Re: Perl Unpack Cobol Binary File and Fields
by Anonymous Monk on May 04, 2020 at 21:45 UTC

    See: https://www.ibm.com/support/knowledgecenter/en/SS6SG3_4.2.0/com.ibm.entcobol.doc_4.2/PGandLR/concepts/cpari09.htm

    PACKED-DECIMAL and COMP-3 are synonyms. Packed-decimal items occupy 1 byte of storage for every two decimal digits you code in the PICTURE description, except that the rightmost byte contains only one digit and the sign. This format is most efficient when you code an odd number of digits in the PICTURE description, so that the leftmost byte is fully used. Packed-decimal items are handled as fixed-point numbers for arithmetic purposes.

    The digits are stored left-to-right as decimal numbers, two digits per byte. The rightmost nybble is a sign indicator ... unless SIGN IS SEPARATE.

    https://www.ibm.com/support/knowledgecenter/en/SS6SG3_4.2.0/com.ibm.entcobol.doc_4.2/PGandLR/ref/rpari25.htm

    Positive can be $C, $A, $E, $F; negative can be $D, $B. So the numeric value -(0)123 might be $000102030B.

      so it turns out mike is a cobol expert. things make a little more sense now. :eyeroll:

      A reply falls below the community's threshold of quality. You may see it by logging in.

      See: https://www.ibm.com/support/knowledgecenter/SS6SG3_5.2.0/com.ibm.cobol52.ent.doc/PGandLR/ref/rlddepic.html

      The V symbol used in a PICTURE clause indicates the position of an assumed decimal point. This is not present in the data. So, the value 123.45 with PIC 9(3)V99 might appear as $01020304050C. With a different picture, the identical data could be interpreted as 12345, 1.2345, 12.345 and so on.

Re: Perl Unpack Cobol Binary File and Fields
by Anonymous Monk on May 04, 2020 at 21:49 UTC
    For BINARY data, IBM uses big-endian byte order: the most-significant byte is stored first, not last as with Intel microprocessors. The format is 2's complement.
      BINARY, COMP, and COMP-4 are synonyms. Binary-format numbers occupy 2, 4, or 8 bytes of storage. If the PICTURE clause specifies that an item is signed, the leftmost bit is used as the operational sign.

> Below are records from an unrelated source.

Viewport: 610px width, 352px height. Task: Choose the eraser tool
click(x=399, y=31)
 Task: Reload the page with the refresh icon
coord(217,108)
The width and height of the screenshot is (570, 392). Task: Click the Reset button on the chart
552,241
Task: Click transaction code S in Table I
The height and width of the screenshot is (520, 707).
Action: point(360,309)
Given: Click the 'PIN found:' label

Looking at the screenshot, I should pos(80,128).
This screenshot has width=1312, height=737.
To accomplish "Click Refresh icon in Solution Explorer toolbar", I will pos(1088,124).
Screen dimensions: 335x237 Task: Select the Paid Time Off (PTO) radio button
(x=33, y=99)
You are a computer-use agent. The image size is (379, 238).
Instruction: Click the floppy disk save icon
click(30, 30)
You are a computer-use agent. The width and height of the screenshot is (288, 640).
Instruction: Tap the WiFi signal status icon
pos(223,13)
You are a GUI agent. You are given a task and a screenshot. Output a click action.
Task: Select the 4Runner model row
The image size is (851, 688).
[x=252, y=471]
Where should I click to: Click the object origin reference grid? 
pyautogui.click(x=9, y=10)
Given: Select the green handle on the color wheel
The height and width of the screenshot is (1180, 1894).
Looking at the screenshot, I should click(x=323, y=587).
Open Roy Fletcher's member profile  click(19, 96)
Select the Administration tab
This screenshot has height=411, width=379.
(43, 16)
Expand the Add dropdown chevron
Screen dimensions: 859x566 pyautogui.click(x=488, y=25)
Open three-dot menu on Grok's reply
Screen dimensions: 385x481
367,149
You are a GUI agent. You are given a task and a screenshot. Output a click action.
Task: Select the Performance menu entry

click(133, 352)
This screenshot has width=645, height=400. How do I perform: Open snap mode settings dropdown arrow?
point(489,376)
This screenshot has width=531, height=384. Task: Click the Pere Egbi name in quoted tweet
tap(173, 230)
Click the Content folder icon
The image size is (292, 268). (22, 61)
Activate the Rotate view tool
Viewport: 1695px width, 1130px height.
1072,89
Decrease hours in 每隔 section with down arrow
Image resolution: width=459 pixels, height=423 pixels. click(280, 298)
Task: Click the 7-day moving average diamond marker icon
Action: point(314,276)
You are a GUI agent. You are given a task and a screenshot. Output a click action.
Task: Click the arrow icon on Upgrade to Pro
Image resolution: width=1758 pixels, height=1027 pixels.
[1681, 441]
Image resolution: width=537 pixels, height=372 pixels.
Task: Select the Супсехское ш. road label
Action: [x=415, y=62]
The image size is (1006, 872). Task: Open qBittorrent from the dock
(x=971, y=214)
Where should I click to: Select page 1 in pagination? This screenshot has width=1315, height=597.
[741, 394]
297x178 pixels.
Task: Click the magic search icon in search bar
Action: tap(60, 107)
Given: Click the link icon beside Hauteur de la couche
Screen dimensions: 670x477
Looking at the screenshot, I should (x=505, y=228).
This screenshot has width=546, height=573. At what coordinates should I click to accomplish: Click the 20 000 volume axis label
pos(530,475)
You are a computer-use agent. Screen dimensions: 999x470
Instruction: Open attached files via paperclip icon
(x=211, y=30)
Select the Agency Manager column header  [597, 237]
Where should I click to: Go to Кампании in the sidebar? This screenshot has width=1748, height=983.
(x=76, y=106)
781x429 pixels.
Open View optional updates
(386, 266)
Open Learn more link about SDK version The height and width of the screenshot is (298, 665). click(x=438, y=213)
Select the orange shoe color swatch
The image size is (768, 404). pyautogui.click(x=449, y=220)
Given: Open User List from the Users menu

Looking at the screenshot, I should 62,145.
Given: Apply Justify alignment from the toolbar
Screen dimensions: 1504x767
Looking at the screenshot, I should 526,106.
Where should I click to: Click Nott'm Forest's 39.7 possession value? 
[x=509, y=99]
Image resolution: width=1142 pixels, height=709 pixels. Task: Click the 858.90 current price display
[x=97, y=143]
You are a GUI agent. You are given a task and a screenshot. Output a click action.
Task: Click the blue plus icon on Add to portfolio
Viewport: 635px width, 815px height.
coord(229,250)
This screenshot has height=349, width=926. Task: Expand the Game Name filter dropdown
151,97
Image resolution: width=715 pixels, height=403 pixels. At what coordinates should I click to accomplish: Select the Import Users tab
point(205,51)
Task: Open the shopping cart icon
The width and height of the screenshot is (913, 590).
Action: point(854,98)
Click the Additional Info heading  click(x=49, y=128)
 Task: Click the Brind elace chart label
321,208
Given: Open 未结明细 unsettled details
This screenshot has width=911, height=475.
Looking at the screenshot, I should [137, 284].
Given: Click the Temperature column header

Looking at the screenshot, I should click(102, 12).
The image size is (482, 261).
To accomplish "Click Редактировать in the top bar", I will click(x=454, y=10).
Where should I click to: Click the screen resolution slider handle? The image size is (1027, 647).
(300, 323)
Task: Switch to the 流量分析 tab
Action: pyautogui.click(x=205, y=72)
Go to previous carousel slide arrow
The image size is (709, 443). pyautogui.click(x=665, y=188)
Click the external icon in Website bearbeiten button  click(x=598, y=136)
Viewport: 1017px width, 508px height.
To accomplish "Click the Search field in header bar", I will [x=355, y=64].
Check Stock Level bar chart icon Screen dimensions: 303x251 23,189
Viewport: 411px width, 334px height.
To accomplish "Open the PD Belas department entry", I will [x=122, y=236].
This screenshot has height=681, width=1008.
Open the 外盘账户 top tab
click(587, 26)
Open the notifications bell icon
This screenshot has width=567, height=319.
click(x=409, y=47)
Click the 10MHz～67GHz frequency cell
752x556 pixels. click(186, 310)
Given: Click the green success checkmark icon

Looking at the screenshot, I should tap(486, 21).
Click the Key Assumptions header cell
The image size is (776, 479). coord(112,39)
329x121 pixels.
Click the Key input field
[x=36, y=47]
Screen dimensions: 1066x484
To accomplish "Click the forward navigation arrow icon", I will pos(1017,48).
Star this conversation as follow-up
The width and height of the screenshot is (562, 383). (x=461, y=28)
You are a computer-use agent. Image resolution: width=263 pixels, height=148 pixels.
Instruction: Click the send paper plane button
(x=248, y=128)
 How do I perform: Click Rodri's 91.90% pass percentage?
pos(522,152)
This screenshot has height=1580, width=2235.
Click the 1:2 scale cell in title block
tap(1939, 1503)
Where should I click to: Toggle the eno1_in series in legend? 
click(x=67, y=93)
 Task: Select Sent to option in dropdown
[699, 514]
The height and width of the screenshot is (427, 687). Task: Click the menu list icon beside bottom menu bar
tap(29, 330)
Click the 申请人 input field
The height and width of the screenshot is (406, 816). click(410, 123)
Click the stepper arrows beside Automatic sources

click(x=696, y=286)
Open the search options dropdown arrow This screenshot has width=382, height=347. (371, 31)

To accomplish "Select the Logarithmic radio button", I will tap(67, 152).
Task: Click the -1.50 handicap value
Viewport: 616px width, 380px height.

      A binary number with a PICTURE description of four or fewer decimal digits occupies 2 bytes; five to nine decimal digits, 4 bytes; and 10 to 18 decimal digits, 8 bytes. Binary items with nine or more digits require more handling by the compiler.
        Full disclosure: "if the picture does not specify that the binary operand is "signed," COBOL will automagically disregard two's complement. (However, not the case here.)